2
……なんて格好つけて飛び出した私だけれど、所持品は、登校するつもりで着用していた制服と、そのスカートのポケットに入って
いたマッシュルームだけ。ケータイも、財布も、持ってないぜ。どうだ羨ましいだろう。
それと、十一月の朝は寒い。寒い上に、急に飛び出して来たからコートも何も羽織っていない。つまりクソ寒い。メロスは激怒した、そして私は震えた、ぶるぶるとケータイのバイヴレーターのように。このまま震えてたらその内ケータイに返信しかねないしそんなの嫌だからいつまでも震えているわけにはいかないんだけれど、上着を買おうにもまだ服屋は開いていないしそれ以前に財布を持っていないから、結局のところ震えるしか無い。
辺りはまだ薄暗くて、人通りもほとんど無い。

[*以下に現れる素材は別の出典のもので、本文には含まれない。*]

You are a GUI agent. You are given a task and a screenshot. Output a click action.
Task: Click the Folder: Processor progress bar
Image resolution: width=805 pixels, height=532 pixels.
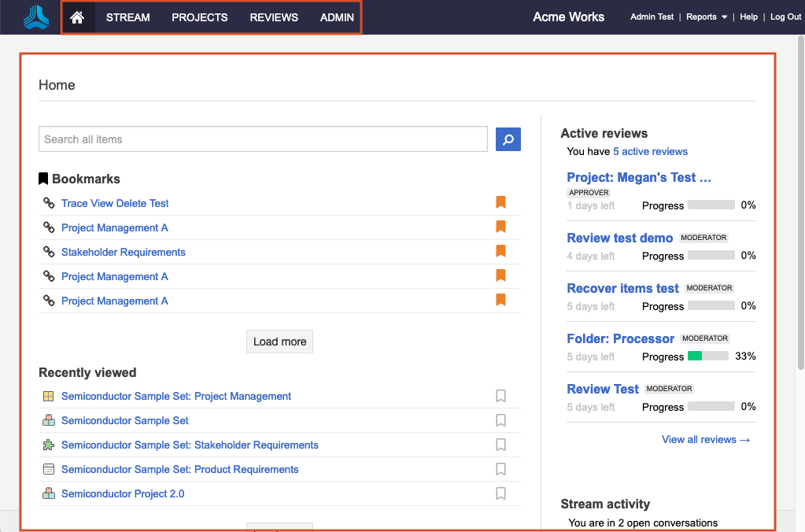point(707,357)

一日は始まったばかりなのに、思い切り吸い込んだ空気は何だか疲れ切ったような匂いがした。
そのままあても無くふらふらと歩く内に、小さな公園の前へと辿り着いた。幼い頃姉と二人でよく遊んだ公園。私は何となく懐かしくなって、石段を上ってその公園の中へと入ってゆく。

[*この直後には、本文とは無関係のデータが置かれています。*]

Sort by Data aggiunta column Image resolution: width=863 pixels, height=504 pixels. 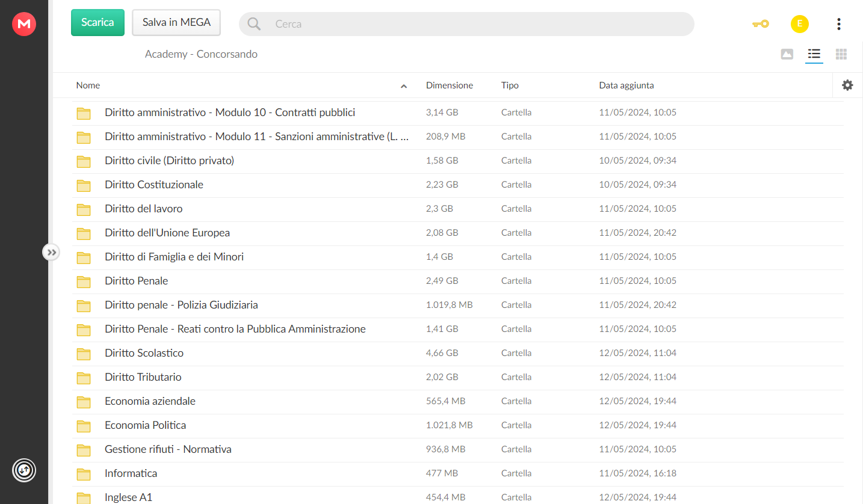pyautogui.click(x=626, y=85)
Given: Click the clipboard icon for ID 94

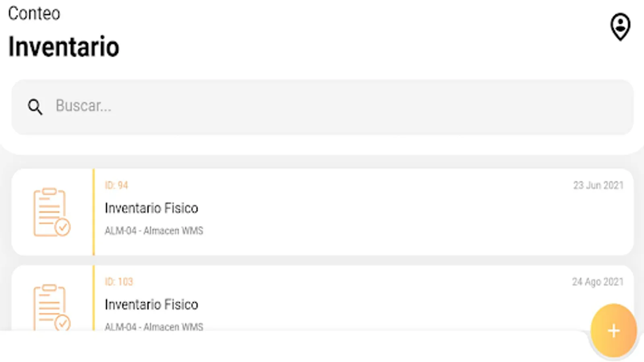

早朝の公園には、ホームレスの人が数人と、昨日酔い潰れて寝たらしい乱れたスーツ姿のサラリーマンが一人いた。そしてホームレスの人が気づかれないようにそろそろとした動きで、サラリーマンのズボンのポケットからはみ出している財布を盗んでいた、のを私は無視した。知ったこっちゃねえや。
「あ、そうだ。」
私はふと思い立って、学校の友達に貰ってからスカートのポケットに入れたままにしていたマッシュルームの粉末を取り出した。マッシュルームと言っても勿論、カレーとかに入れるあのマッシュルームを持って「マッシュルーム系女子です☆」とかファッションの最先端を歩いているわけじゃ無い。……マッシュルームファッションが世間で流行してる光景とかシュール過ぎるだろ。
って言うか持ち歩いているのはマッシュルームの「粉末」なわけで、粉末にするマッシュルームって言ったらもうアレしか無い。魔法のマッシュルーム、つまりはマジックマッシュルームだ。個人的にはマジックマッシュルームと言うよりミラクルマッシュルームと言うイメージなのだけれど、こればっかりは昔誰かが決めた名前なわけだからどうしようも無い。と言うかそんなことはどうでもいい。
大事なのは、何故そんなものを今このタイミングで取り出したのか。それは、この魔法きのこを飲めば寒さなんて気にならなくなるんじゃねーの、と思ったからなのである。私ったら本当に天才! 丁度すぐ近くに公園もあるから、そこの水道の水で飲めばいいし。私ったら本当に超天才!